In the psychology literature, the raw correlation between cognitive ability and a preference for immediate rewards is widely recognized (inter alia, Jensen 1998 passim); this IQ-impulsivity link is analyzed in a particularly thorough manner in De Wit et al. (2006). Using a large sample of middle-aged Americans, they found that IQ was a robust predictor of impulsive experimental behavior even after controlling for socioeconomic status, race, gender, and survey measures of impulsiveness. All told, research by economists and psychologists alike indicate that smarter groups are likely to be patient groups.

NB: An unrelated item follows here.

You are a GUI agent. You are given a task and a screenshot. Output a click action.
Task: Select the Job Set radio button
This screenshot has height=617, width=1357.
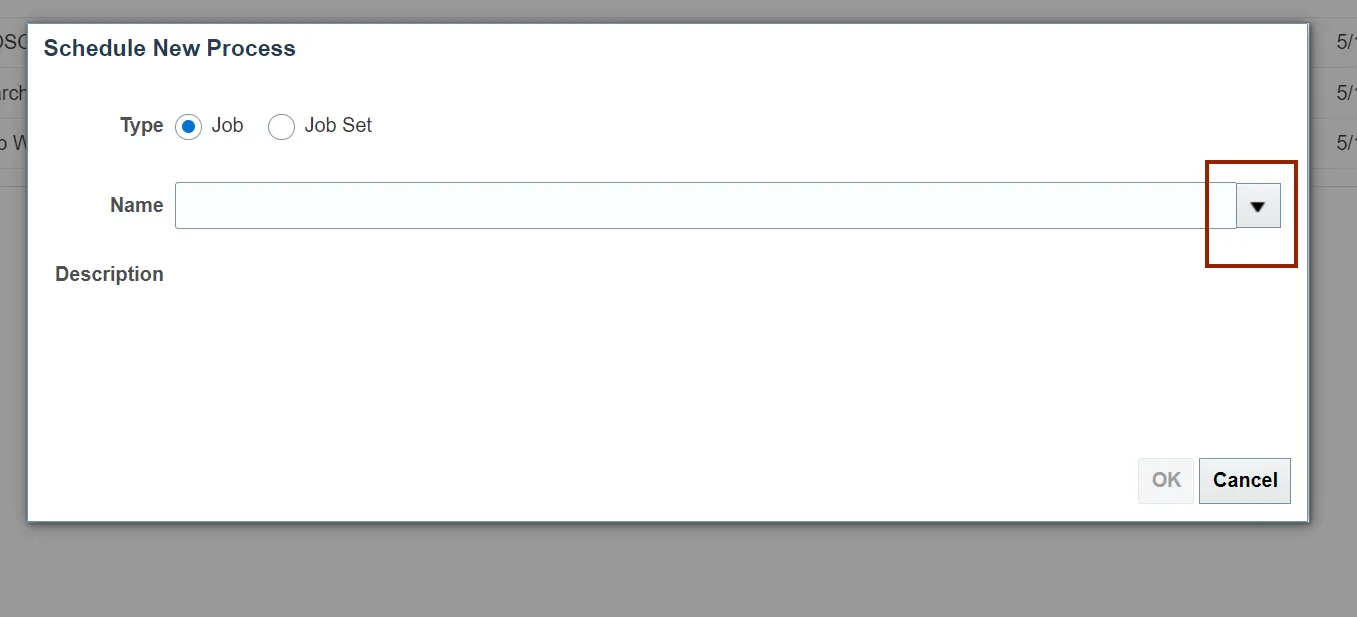tap(281, 127)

[...] Axelrod emphasizes the need to perceive the identity of one’s opponents as well as to perceive what truly counts as a move of “cooperate” or “defect,” but in both experimental settings and real-world prisoner’s dilemmas, the most important kind of “perceptiveness” offered by intelligent players may simply be that they have a better chance of accurately and quickly perceiving the rules of the game, as well as remembering the payoffs and the game’s recent history. One well-established fact about higher-IQ individuals is that they tend to have larger working memories (inter alia, Conway et al. 2002), thus giving them a better chance of remembering precisely what kind of game they’re playing and what has happened in the course of the game. All told, there is abundant evidence that smarter groups are generally more patient and more perceptive, traits that Axelrod recommends as keys to cooperative behavior.